- THE PROBLEM -
Search the records for lines with the word "flecha" and copy each match.

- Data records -
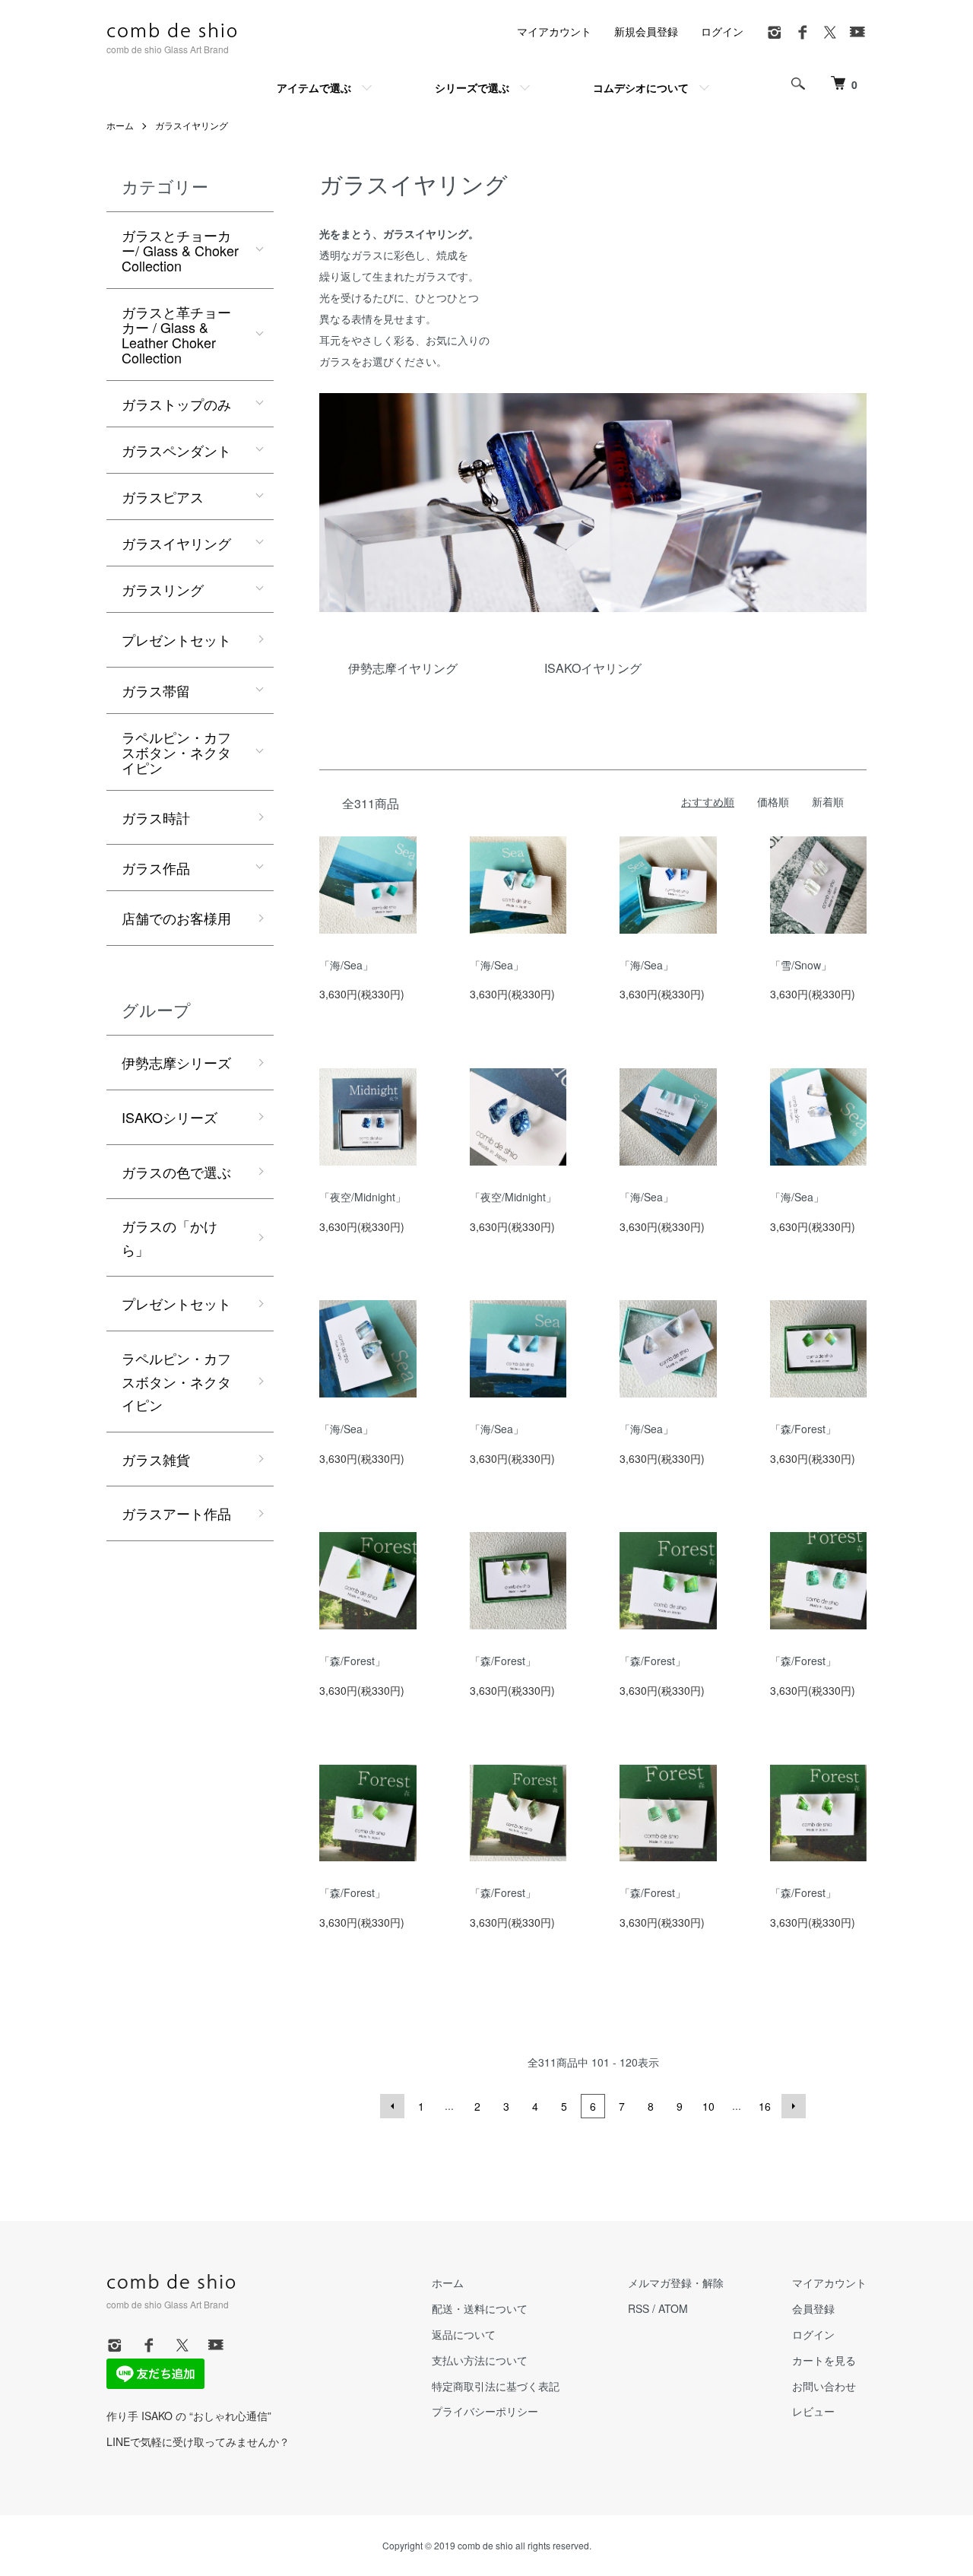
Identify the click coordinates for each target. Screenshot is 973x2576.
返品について (464, 2334)
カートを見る (824, 2360)
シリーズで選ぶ (472, 87)
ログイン (722, 31)
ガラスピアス (163, 496)
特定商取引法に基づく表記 (495, 2386)
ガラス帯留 (156, 690)
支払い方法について (480, 2360)
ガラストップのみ (176, 404)
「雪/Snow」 (801, 964)
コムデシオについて (641, 87)
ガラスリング (163, 589)
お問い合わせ (824, 2386)
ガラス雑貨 (156, 1459)
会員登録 (813, 2308)
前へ (392, 2106)
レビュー (813, 2411)
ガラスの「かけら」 (169, 1237)
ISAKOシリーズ (169, 1117)
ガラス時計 (156, 817)
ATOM (673, 2308)
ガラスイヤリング (191, 125)
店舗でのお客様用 (176, 918)
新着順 (828, 801)
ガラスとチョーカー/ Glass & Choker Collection (180, 250)
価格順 (773, 801)
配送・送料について (480, 2308)
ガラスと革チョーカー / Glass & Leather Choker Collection (176, 334)
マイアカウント (554, 31)
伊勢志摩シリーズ (176, 1062)
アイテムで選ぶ (314, 87)
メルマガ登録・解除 (676, 2282)
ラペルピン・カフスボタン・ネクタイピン (176, 752)
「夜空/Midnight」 (362, 1196)
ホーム (120, 125)
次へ (793, 2106)
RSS (638, 2308)
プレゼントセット (176, 639)
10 (708, 2106)
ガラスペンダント (176, 450)
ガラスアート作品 (176, 1513)
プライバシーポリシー (485, 2411)
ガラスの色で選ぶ (176, 1172)
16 (765, 2106)
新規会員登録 (646, 31)
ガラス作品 (156, 867)
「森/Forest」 (803, 1428)
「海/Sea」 (346, 964)
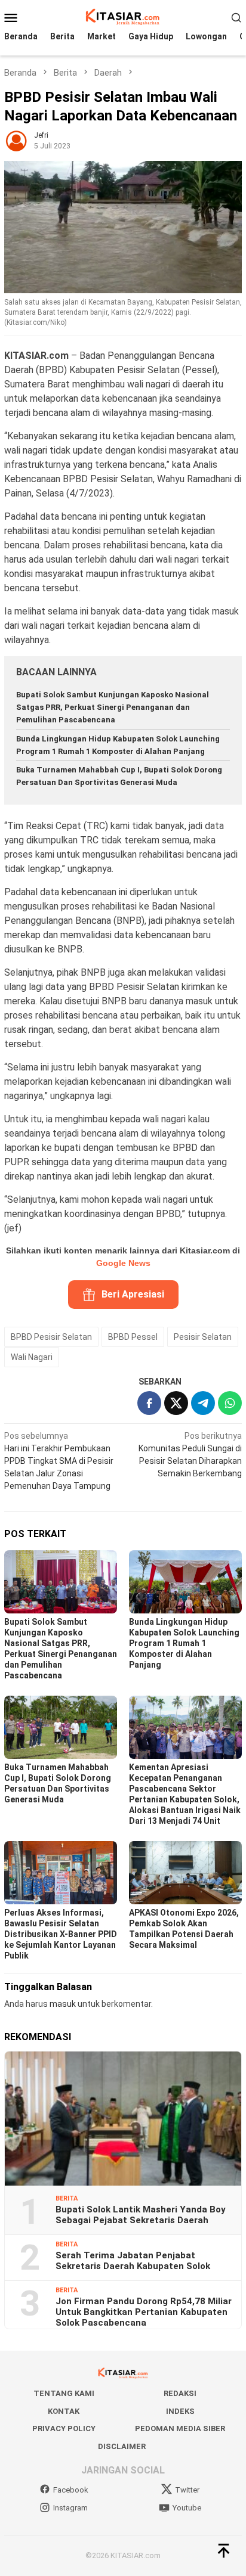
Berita (67, 2198)
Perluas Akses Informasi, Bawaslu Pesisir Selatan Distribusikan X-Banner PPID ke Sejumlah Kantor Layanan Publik (60, 1934)
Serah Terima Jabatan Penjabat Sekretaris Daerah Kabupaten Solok (133, 2260)
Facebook (70, 2489)
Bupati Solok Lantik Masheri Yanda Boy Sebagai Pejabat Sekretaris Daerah (141, 2215)
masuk (63, 2004)
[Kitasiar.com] (122, 16)
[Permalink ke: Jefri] (16, 139)
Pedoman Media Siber (180, 2428)
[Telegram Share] (203, 1403)
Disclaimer (122, 2446)
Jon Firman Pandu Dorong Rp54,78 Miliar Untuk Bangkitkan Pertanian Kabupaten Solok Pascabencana (144, 2312)
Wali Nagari (32, 1357)
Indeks (180, 2411)
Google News (123, 1263)
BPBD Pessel (133, 1337)
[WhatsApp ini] (230, 1403)
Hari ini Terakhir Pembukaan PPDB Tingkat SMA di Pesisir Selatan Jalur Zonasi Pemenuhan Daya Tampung (58, 1461)
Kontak (63, 2411)
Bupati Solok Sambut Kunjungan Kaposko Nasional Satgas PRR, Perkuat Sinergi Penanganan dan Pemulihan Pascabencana (112, 707)
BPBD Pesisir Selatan (51, 1337)
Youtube (187, 2507)
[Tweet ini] (176, 1403)
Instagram (70, 2507)
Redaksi (180, 2393)
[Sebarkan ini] (149, 1403)
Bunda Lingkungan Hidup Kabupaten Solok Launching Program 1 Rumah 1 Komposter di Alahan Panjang (184, 1643)
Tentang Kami (63, 2393)
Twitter (187, 2489)
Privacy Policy (64, 2428)
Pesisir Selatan (203, 1337)
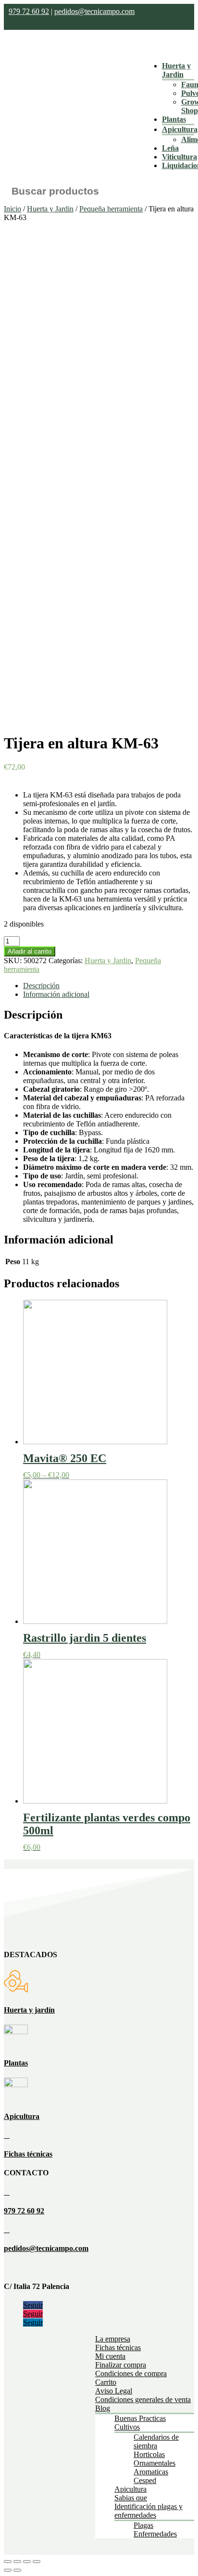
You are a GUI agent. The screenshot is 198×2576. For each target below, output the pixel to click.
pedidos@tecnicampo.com (94, 11)
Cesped (145, 2480)
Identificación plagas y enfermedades (148, 2510)
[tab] (108, 985)
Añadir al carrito (29, 951)
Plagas (143, 2525)
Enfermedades (155, 2534)
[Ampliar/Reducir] (36, 2561)
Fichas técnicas (28, 2154)
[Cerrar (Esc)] (8, 2561)
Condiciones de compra (131, 2373)
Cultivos (127, 2427)
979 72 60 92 (29, 11)
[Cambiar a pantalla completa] (27, 2561)
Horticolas (149, 2454)
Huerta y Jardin (176, 70)
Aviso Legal (113, 2391)
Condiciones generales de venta (143, 2399)
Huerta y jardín (29, 2010)
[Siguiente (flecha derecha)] (17, 2570)
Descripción (41, 985)
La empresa (112, 2339)
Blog (102, 2408)
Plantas (174, 119)
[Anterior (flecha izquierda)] (8, 2570)
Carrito (105, 2382)
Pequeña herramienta (111, 209)
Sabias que (130, 2498)
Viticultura (179, 157)
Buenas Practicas (140, 2418)
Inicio (12, 209)
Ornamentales (154, 2463)
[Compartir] (17, 2561)
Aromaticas (151, 2472)
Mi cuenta (110, 2356)
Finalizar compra (120, 2365)
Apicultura (180, 129)
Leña (170, 148)
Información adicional (56, 994)
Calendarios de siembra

- SOLUTION TO THIS TASK -
[Siguiente (flecha derecha)] (17, 2570)
[Anterior (flecha izquierda)] (8, 2570)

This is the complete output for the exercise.